Listed records:
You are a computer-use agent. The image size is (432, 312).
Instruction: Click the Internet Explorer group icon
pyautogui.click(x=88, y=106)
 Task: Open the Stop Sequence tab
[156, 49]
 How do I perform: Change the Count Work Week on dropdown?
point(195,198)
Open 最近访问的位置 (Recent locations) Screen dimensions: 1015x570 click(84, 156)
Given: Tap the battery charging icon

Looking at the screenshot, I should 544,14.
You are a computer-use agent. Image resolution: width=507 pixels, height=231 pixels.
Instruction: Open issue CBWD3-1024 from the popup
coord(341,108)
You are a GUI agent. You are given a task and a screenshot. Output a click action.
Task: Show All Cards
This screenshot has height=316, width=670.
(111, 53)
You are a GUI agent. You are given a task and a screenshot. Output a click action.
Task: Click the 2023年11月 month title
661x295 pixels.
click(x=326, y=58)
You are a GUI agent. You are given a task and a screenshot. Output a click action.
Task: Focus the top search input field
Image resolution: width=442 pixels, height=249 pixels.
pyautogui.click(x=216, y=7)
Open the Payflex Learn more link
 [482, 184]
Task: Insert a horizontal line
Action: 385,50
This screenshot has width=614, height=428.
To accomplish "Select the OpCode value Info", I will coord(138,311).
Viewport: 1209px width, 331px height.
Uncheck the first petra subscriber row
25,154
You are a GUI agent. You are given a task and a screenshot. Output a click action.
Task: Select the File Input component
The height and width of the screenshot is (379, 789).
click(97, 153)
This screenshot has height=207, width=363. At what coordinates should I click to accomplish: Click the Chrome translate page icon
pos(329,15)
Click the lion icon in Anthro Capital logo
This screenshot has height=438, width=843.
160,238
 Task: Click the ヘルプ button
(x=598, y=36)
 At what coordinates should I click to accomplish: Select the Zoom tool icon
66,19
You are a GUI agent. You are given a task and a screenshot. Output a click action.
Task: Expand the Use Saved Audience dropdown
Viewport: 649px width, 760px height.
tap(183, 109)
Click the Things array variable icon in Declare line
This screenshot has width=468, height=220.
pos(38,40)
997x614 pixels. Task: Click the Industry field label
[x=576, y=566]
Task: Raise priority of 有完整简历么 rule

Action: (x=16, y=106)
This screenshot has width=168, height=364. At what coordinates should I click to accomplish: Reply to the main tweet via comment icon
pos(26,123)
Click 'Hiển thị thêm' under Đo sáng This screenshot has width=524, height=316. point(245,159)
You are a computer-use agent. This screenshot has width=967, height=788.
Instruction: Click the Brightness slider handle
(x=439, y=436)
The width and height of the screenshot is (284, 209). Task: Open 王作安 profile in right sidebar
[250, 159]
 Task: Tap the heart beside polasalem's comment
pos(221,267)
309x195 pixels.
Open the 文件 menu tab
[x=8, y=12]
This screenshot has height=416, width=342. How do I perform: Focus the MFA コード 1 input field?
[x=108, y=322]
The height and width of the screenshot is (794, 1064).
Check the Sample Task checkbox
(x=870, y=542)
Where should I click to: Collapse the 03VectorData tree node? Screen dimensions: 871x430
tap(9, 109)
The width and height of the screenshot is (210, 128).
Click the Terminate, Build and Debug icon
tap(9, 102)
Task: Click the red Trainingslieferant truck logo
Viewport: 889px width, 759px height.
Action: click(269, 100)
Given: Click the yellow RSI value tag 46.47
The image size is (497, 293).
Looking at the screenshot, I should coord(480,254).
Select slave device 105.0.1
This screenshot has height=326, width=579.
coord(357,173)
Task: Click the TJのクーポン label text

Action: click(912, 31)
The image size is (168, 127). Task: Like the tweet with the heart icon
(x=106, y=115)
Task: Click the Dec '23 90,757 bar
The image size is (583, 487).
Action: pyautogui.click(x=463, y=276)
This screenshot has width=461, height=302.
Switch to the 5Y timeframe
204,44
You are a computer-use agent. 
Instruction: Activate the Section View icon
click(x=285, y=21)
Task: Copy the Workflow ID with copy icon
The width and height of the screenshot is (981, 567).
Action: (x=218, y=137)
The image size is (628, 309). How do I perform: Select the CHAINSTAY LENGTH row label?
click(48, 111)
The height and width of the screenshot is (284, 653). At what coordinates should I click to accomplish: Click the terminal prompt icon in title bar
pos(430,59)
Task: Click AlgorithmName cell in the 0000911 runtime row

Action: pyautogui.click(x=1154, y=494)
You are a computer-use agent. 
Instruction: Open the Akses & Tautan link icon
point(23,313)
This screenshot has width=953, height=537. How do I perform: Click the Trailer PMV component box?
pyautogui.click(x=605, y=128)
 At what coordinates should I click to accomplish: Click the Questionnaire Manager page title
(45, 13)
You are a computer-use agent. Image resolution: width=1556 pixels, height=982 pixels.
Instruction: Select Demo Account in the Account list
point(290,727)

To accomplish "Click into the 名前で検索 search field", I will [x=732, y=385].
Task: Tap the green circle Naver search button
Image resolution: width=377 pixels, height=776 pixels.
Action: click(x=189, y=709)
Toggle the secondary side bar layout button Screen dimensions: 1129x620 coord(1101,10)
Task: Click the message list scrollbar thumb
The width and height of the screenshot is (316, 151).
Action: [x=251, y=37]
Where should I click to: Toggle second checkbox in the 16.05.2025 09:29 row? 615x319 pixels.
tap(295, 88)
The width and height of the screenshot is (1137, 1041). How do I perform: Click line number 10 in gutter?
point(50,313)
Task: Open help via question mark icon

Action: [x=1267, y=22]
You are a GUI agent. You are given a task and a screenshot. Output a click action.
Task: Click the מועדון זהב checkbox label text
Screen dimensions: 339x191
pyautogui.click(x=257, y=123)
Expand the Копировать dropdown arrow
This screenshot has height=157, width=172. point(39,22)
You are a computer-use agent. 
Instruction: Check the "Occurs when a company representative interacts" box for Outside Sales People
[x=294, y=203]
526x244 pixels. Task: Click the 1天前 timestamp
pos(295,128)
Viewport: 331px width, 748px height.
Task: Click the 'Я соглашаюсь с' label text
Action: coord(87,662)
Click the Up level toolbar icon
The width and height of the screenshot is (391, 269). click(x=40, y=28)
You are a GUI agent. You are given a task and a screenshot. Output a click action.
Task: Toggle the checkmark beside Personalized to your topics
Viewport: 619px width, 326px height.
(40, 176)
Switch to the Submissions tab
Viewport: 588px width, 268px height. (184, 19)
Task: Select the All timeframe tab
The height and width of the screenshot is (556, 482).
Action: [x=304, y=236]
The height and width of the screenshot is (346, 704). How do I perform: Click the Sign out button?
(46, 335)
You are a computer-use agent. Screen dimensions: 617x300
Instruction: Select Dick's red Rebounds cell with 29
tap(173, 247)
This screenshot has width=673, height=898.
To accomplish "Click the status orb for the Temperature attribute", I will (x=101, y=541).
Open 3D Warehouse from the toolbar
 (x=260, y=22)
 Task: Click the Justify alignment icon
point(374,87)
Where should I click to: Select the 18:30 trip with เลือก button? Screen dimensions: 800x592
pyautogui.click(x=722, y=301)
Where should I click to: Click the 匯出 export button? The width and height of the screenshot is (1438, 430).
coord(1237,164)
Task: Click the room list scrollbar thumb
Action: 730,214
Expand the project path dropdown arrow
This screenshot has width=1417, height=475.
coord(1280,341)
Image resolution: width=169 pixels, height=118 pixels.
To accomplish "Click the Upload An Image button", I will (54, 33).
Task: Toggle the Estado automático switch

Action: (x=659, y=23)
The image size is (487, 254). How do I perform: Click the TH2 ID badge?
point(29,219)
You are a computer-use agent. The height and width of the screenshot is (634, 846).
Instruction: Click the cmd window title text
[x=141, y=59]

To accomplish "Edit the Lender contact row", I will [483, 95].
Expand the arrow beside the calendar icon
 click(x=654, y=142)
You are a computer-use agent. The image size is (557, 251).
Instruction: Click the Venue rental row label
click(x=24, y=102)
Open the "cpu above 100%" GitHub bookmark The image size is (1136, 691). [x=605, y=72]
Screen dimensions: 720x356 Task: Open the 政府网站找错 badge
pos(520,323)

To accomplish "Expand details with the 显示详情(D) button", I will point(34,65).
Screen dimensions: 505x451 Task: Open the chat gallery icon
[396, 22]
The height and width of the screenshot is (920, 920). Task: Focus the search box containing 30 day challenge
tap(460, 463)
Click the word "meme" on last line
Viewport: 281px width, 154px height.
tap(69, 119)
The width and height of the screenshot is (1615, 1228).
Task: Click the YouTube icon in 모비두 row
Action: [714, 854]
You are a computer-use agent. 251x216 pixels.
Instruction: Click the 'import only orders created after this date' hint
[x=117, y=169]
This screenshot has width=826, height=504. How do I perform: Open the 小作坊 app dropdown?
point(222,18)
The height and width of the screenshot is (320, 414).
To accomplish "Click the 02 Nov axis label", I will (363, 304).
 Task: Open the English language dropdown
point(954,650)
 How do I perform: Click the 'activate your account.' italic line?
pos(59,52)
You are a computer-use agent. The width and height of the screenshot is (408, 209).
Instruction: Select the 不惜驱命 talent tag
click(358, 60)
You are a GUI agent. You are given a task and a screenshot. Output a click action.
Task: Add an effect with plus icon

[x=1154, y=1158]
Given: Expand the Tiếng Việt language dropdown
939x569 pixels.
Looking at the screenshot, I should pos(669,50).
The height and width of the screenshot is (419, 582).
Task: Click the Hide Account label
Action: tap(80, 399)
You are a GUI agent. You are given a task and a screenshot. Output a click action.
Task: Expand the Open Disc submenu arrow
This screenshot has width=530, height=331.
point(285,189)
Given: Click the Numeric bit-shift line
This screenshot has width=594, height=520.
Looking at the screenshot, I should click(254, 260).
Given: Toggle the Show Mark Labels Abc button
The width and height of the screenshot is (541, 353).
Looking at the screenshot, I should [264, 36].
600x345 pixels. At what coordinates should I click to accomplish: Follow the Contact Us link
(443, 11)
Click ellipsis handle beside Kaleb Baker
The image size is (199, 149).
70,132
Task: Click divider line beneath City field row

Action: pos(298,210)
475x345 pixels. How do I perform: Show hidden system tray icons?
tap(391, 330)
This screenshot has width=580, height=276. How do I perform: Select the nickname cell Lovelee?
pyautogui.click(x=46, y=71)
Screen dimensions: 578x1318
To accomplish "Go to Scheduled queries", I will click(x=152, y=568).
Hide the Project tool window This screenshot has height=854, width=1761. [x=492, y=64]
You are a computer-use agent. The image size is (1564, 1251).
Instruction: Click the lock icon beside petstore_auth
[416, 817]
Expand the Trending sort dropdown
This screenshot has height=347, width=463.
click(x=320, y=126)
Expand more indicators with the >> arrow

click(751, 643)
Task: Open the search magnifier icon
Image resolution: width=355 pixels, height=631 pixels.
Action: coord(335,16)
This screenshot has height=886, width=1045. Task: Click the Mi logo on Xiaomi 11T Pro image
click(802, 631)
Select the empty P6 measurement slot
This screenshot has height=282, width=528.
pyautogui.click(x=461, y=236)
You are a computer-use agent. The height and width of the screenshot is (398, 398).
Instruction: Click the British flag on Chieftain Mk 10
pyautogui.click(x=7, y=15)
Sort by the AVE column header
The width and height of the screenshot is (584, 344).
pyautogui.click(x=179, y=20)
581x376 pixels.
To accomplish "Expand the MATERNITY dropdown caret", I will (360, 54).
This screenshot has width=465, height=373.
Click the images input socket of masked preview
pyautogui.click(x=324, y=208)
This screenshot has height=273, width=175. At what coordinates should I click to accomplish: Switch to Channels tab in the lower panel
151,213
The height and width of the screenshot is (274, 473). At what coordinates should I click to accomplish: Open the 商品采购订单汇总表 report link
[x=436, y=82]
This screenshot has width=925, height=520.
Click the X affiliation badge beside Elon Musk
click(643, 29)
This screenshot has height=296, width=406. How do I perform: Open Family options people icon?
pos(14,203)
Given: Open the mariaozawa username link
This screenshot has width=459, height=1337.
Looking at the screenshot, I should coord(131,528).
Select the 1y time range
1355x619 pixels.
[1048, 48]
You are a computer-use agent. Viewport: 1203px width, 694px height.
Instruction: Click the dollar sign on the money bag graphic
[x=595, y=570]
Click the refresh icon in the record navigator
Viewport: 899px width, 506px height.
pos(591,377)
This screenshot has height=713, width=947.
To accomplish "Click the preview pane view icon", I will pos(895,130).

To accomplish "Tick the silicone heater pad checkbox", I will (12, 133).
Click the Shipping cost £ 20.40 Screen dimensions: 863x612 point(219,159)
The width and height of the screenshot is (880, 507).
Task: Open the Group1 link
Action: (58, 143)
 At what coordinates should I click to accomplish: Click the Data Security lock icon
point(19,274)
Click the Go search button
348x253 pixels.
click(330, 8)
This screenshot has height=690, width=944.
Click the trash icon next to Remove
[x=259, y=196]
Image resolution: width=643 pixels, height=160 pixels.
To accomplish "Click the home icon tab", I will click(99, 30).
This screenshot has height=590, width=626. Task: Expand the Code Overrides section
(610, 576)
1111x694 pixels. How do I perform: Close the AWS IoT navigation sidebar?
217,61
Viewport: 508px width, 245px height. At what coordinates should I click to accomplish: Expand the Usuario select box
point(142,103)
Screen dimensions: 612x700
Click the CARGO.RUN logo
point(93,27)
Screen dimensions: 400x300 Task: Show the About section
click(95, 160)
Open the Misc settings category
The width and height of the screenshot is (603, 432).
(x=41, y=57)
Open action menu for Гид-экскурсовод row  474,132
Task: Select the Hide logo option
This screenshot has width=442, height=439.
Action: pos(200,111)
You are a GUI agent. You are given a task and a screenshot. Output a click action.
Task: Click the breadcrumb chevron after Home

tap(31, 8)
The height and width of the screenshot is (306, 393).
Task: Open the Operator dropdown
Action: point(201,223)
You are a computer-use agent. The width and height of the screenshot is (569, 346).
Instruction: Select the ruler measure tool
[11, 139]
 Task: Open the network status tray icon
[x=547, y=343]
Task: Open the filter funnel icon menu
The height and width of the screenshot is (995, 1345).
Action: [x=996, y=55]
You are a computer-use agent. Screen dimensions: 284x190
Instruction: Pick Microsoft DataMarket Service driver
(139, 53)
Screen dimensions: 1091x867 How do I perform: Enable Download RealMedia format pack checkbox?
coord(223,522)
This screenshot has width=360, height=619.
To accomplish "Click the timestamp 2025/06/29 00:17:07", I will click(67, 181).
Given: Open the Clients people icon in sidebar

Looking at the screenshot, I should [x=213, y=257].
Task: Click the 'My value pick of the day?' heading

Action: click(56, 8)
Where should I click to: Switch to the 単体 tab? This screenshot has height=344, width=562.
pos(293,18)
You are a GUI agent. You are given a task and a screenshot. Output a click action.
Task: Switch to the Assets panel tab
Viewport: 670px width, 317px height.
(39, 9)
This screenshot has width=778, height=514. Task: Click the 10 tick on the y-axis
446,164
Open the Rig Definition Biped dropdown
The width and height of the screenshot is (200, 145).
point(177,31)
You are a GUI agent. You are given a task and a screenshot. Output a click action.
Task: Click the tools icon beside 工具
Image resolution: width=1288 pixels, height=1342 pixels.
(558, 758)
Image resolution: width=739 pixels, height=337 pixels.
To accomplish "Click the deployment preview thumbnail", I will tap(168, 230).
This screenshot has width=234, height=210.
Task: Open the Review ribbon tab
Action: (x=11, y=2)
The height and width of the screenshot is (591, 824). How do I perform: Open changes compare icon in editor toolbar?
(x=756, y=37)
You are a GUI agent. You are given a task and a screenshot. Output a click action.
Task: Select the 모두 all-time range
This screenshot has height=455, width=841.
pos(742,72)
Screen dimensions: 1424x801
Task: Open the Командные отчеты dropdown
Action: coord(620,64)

Exercise objective:
Return exactly, and only, the line containing "Task: Open the filter funnel icon menu" and every line after it through the end of the material.

Completed task:
Task: Open the filter funnel icon menu
The height and width of the screenshot is (995, 1345).
Action: [x=996, y=55]
You are a computer-use agent. Screen dimensions: 284x190
Instruction: Pick Microsoft DataMarket Service driver
(139, 53)
Screen dimensions: 1091x867 How do I perform: Enable Download RealMedia format pack checkbox?
coord(223,522)
This screenshot has width=360, height=619.
To accomplish "Click the timestamp 2025/06/29 00:17:07", I will click(67, 181).
Given: Open the Clients people icon in sidebar

Looking at the screenshot, I should [x=213, y=257].
Task: Click the 'My value pick of the day?' heading

Action: click(56, 8)
Where should I click to: Switch to the 単体 tab? This screenshot has height=344, width=562.
pos(293,18)
You are a GUI agent. You are given a task and a screenshot. Output a click action.
Task: Switch to the Assets panel tab
Viewport: 670px width, 317px height.
(39, 9)
This screenshot has width=778, height=514. Task: Click the 10 tick on the y-axis
446,164
Open the Rig Definition Biped dropdown
The width and height of the screenshot is (200, 145).
point(177,31)
You are a GUI agent. You are given a task and a screenshot. Output a click action.
Task: Click the tools icon beside 工具
Image resolution: width=1288 pixels, height=1342 pixels.
(558, 758)
Image resolution: width=739 pixels, height=337 pixels.
To accomplish "Click the deployment preview thumbnail", I will tap(168, 230).
This screenshot has width=234, height=210.
Task: Open the Review ribbon tab
Action: (x=11, y=2)
The height and width of the screenshot is (591, 824). How do I perform: Open changes compare icon in editor toolbar?
(x=756, y=37)
You are a GUI agent. You are given a task and a screenshot. Output a click action.
Task: Select the 모두 all-time range
This screenshot has height=455, width=841.
pos(742,72)
Screen dimensions: 1424x801
Task: Open the Командные отчеты dropdown
Action: coord(620,64)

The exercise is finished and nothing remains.